Чувствительная информация, например данные о рабочем сервере, надёжно хранится в виде секретов в репозитории GitHub.

Используя автоматизированный CI/CD, мы создали оптимизированный и эффективный процесс развёртывания, упростив управление обновлениями и изменениями Docker-образов и приложения в целом.

Следующие шаги

Вот и все! Вы узнали, что нужно для модификации локальной установки Docker в нечто готовое для продакшена, и развернули его на живом сервере. По мере того как вы будете продолжать совершенствовать и поддерживать своё докеризованное приложение, вот некоторые ключевые соображения и дальнейшие шаги:

Мы уже говорили об использовании переменных среды и файлов .env для настройки, но для управления секретами можно использовать сторонние сервисы, такие как HashiCorp Vault или AWS Secrets Manager. Они позволят вам хранить и управлять секретами отдельно от файлов Docker Compose и повысят общую безопасность вашего приложения.

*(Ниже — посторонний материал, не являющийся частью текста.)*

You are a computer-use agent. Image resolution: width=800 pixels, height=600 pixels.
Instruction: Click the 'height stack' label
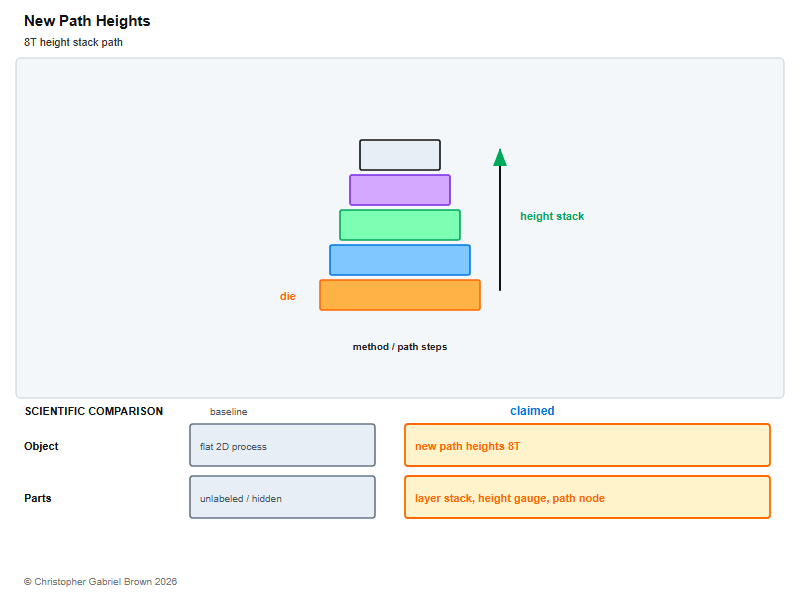pos(552,216)
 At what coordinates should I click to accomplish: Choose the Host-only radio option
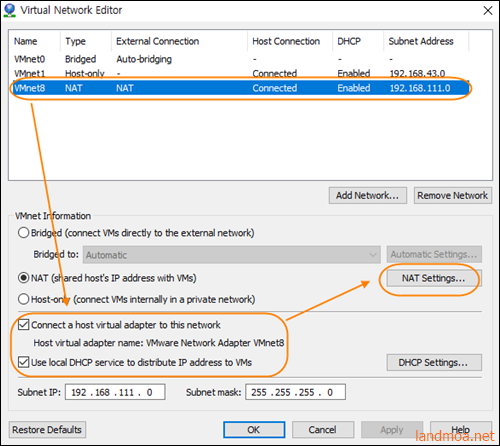point(23,299)
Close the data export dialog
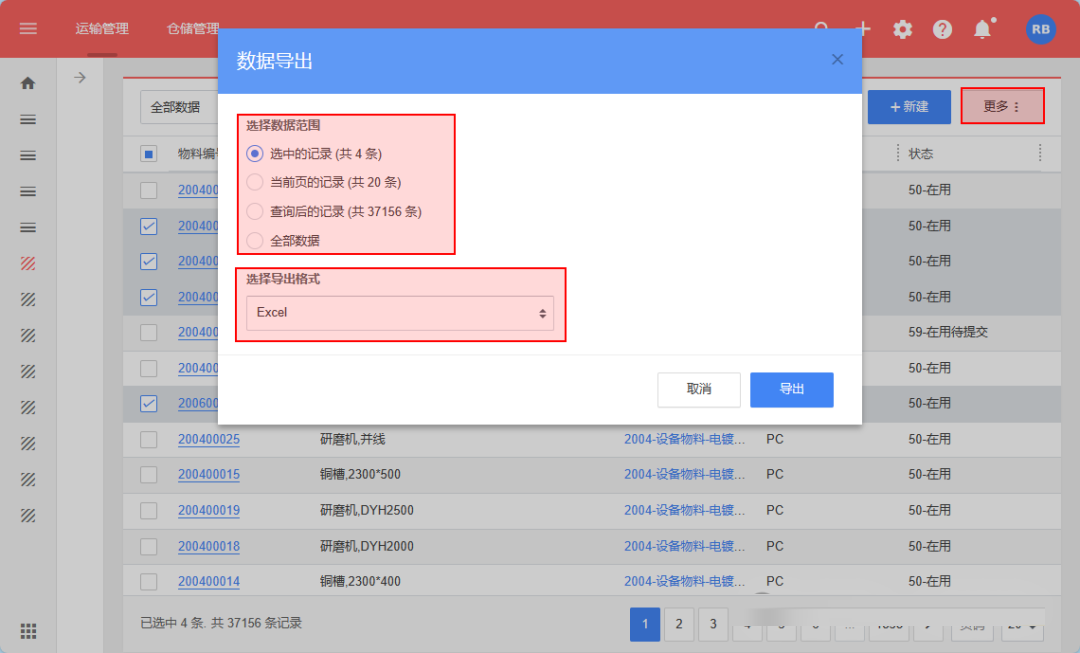The height and width of the screenshot is (653, 1080). pyautogui.click(x=837, y=60)
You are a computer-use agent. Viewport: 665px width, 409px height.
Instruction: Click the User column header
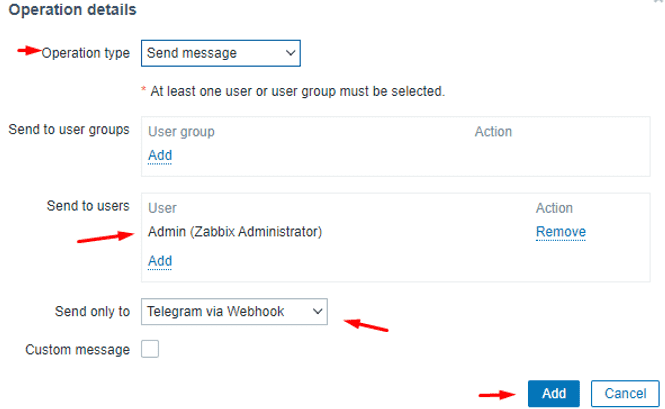(x=162, y=208)
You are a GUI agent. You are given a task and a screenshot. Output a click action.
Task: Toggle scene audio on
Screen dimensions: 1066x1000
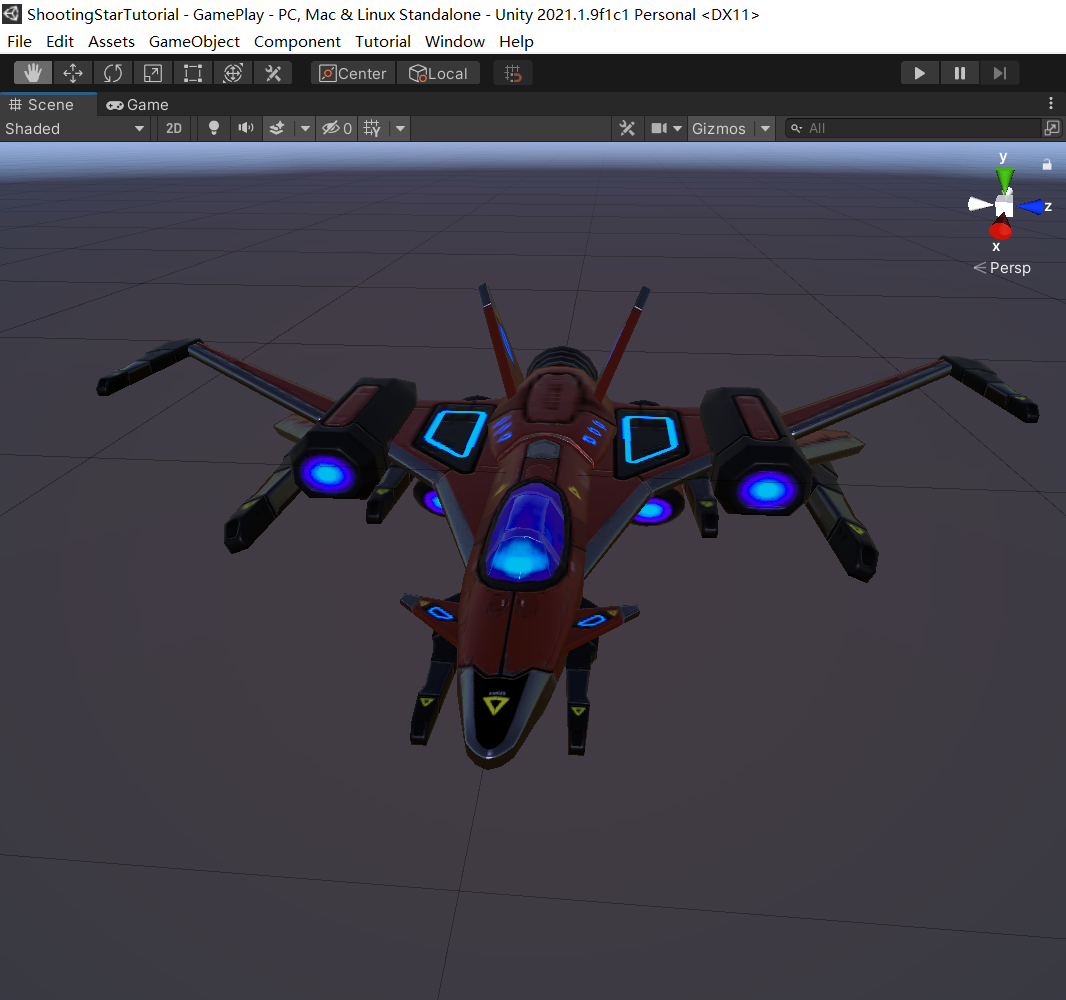tap(245, 128)
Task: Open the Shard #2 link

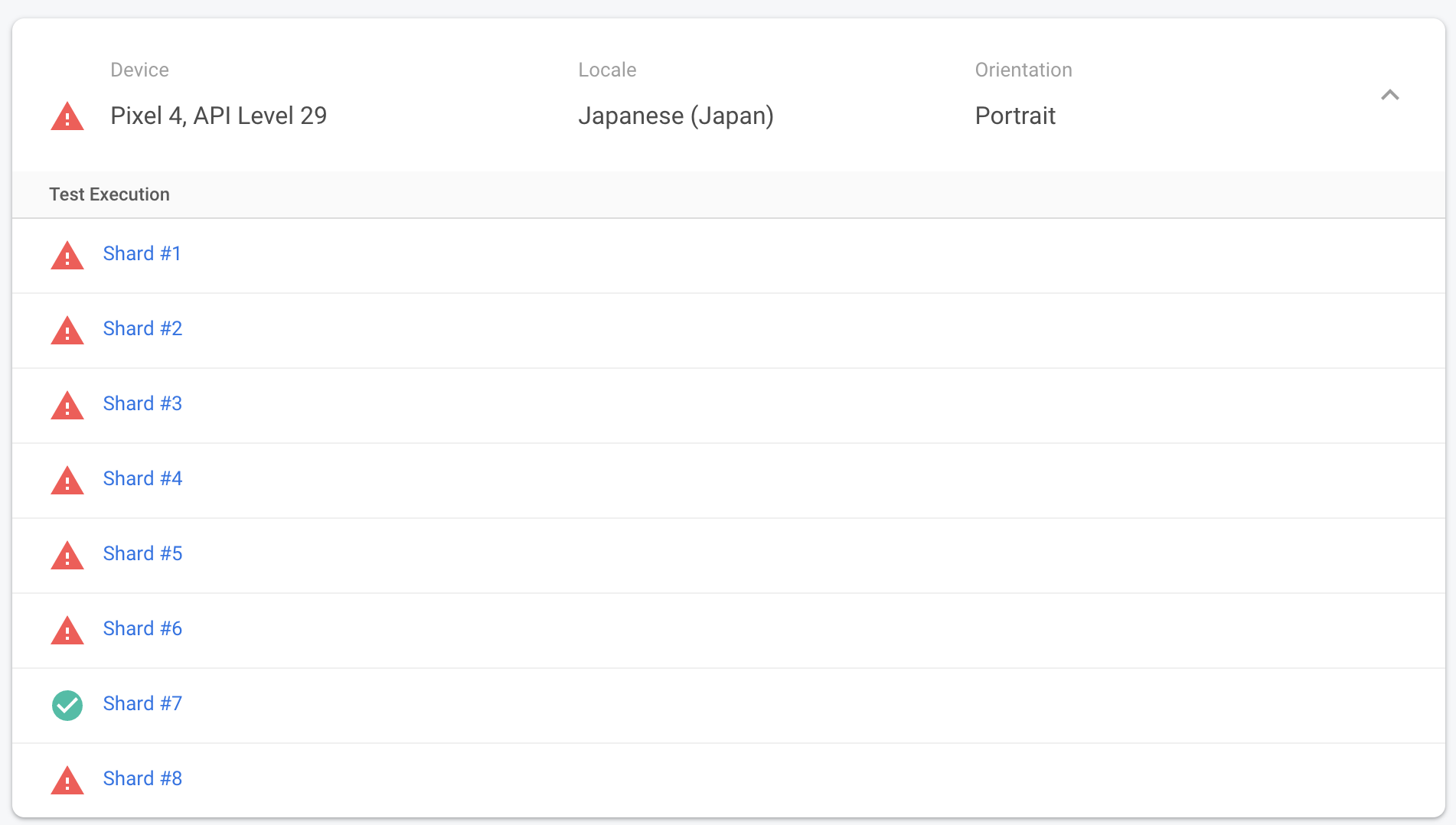Action: point(142,328)
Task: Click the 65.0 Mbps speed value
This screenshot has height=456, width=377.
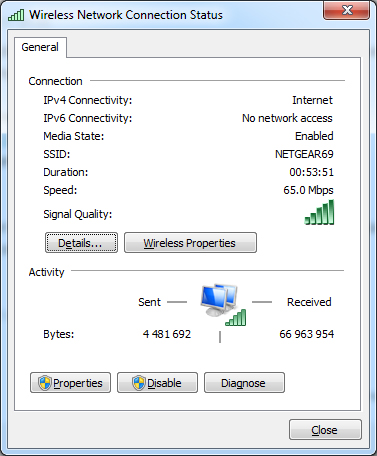Action: coord(308,190)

Хотя я не продемонстрировал сопутствующий сервис MySQL в нашей рабочей установке Docker Compose, вы можете использовать внешние сервисы баз данных в качестве альтернативы.

Ранее я уже говорил, что смонтированные тома следует удалять в продакшене. Однако бывают случаи, когда вам нужно обмениваться данными между контейнерами или хранить такие вещи, как изображения на сервере за пределами контейнера.

Для этого мы можем использовать том Docker, убедившись, что монтируемый путь находится в пределах области действия.

services:
  app:
    image: my-app:1.0.0
    volumes:
      - my_images:/var/www/html/storage/app/images

volumes:
  my_images:
    driver: local

Помните, что путешествие не заканчивается на этапе развёртывания!

Придерживайтесь принципа постоянного совершенствования, будьте в курсе новых достижений в Docker и контейнеризации в целом. Адаптируйте новые стратегии развёртывания по мере развития вашего приложения.